On a cold Tuesday afternoon, about a dozen middle school girls and their mentor, Cheryl Kreider of Lancaster, walked the streets of downtown Lancaster with a mission to share their Wave of Kindness with others.
Kreider and the Reynolds Middle School students were distributing letters to strangers requesting they "pay it forward" and do a random act of kindness for someone and pass on the letter. The letters each contained gifts for the recipients that ranged from donated gift cards to a bowtie from Mayor Richard Gray. The goal of the community service project is to distribute 26 letters. The students are hoping for each of the letters to be distributed to 26 more people with gifts.
"If all 26 recipients pay it forward and the wave is not broken, 676 people will have been blessed by our kindness," the letter says.
The project is also a way for Kreider to carry on the legacy of her daughter, Shana Rae Hernandez, who died in 2006 from complications of Type 1 diabetes at age 33. Kreider has since launched Team Shana, a nonprofit foundation that strives to share Shana's desire to help children, Kreider says.
According to the foundation's website, www.teamshana.org, the foundation was formed to promote the values she felt were important for all children to learn. These include:
Respect is something you give freely to others and earn for yourself.
Appreciate life with all its hardships. There is always someone with a heavier burden and a more difficult situation than your own.
Education is a gift. Everyone learns differently.
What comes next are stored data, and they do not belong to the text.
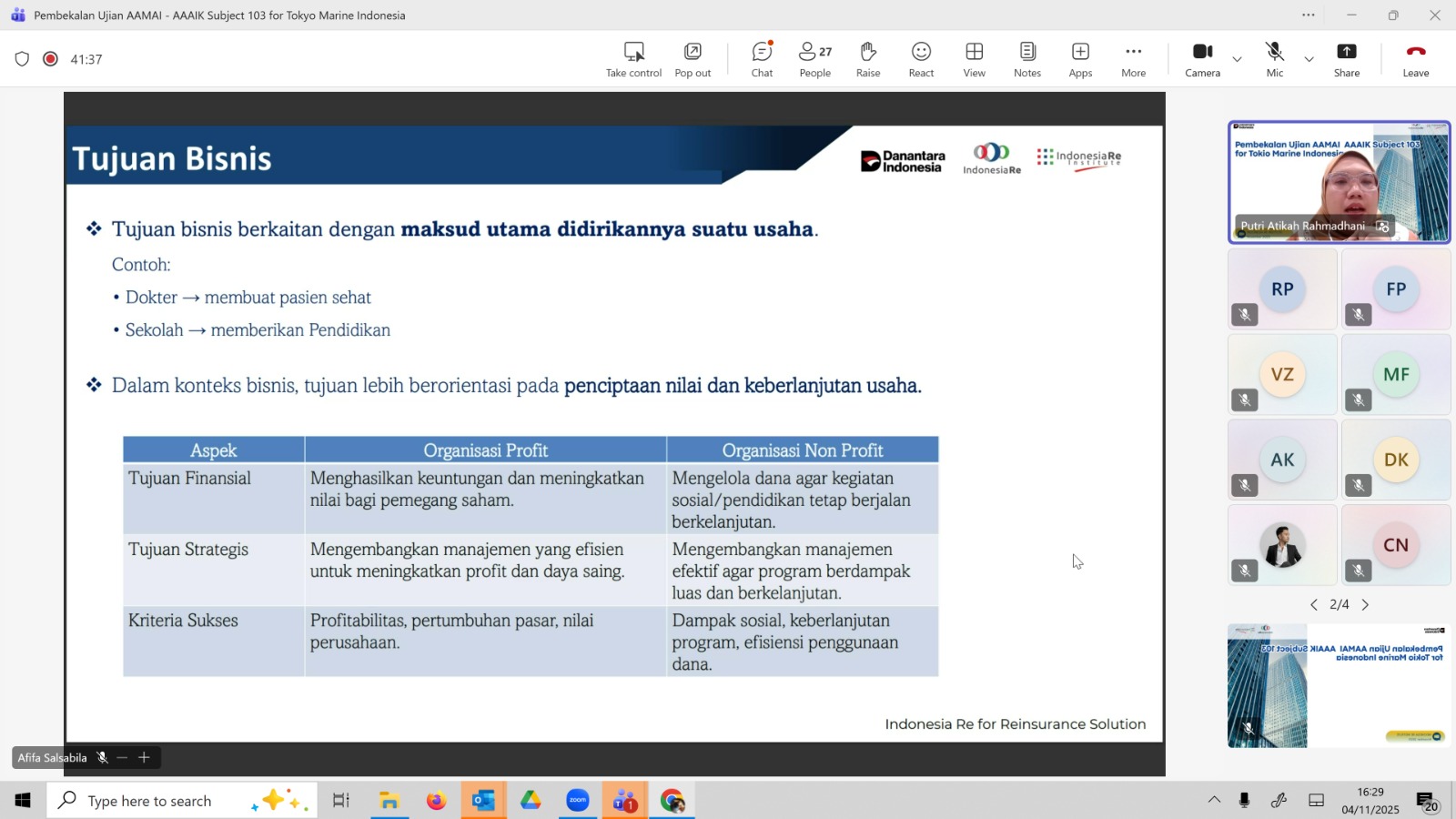The height and width of the screenshot is (819, 1456).
Task: Leave the meeting
Action: 1415,59
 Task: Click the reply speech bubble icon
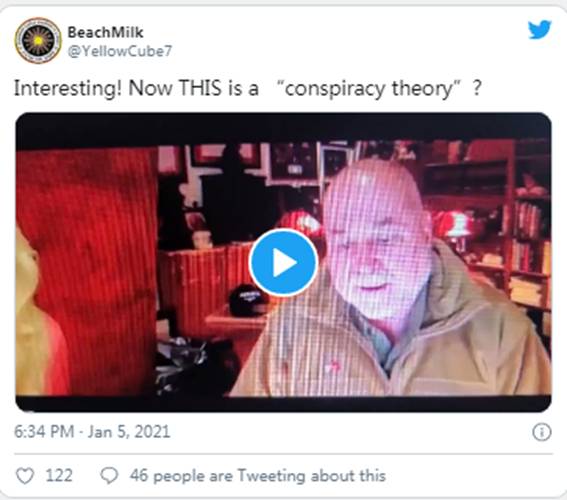[x=109, y=475]
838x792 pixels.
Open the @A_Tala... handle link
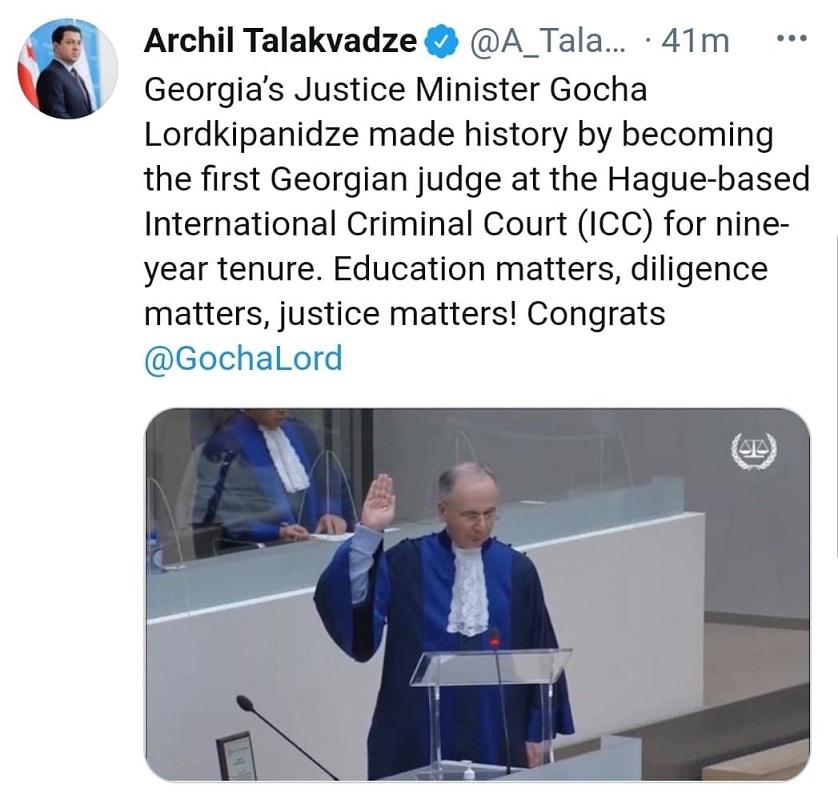(x=547, y=42)
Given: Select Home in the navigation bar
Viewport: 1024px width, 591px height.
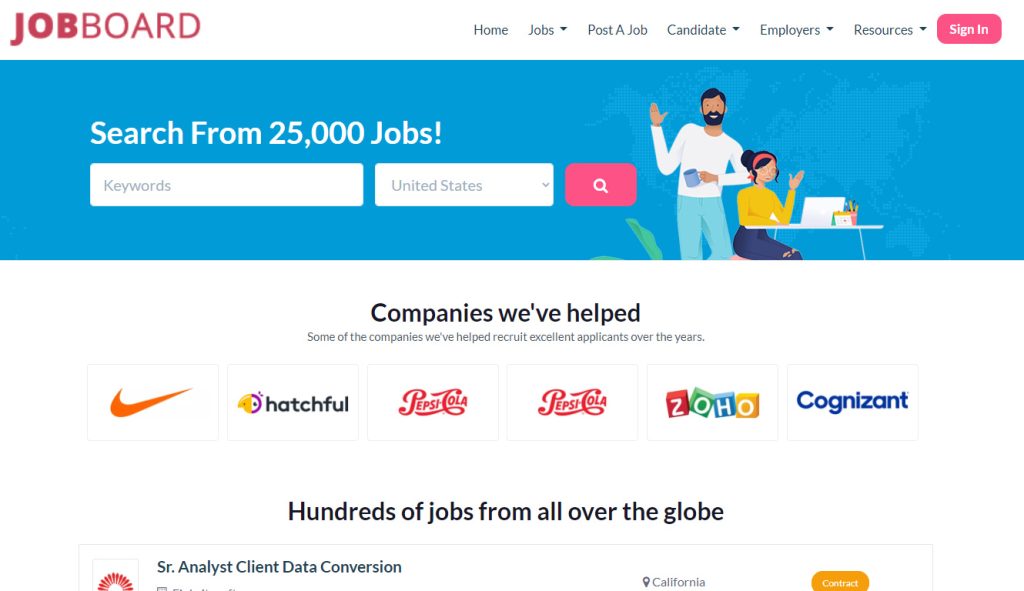Looking at the screenshot, I should [490, 30].
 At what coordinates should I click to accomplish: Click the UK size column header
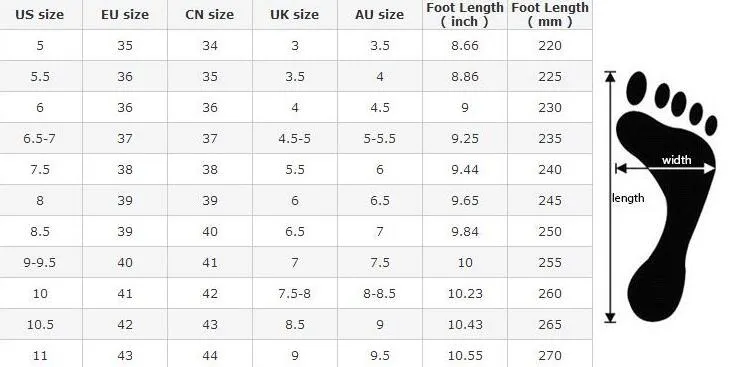295,14
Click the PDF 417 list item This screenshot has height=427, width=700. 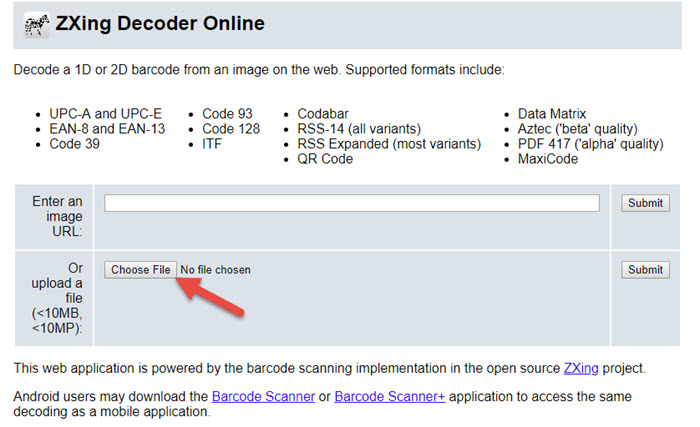click(x=591, y=144)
Work to your full potential and ask for help when you need it.
Kreider has been working with the students after school since October and used the exercise as a way to end the program with a life lesson.
As Kreider and the girls distributed the letters along North Prince and North Queen streets, they took turns approaching people passing by, even stopping people in cars in a convenience store parking lot.
Odessa Stewart, a sixth-grade student at the school, says that the project was important to her because "we can teach other people how to care more about each other."
Odessa also hopes that more people "will do these kind of projects and pass kindness on."
Julie Rhoads, community school director at Reynolds Middle School, says the after-school group has been busy with different projects that serve the community and the environment. One of the recent projects included refurbishing old chairs by covering them with comic strips. The chairs will be used in the future Zoetropolis movie theater in downtown Lancaster, Rhoads says.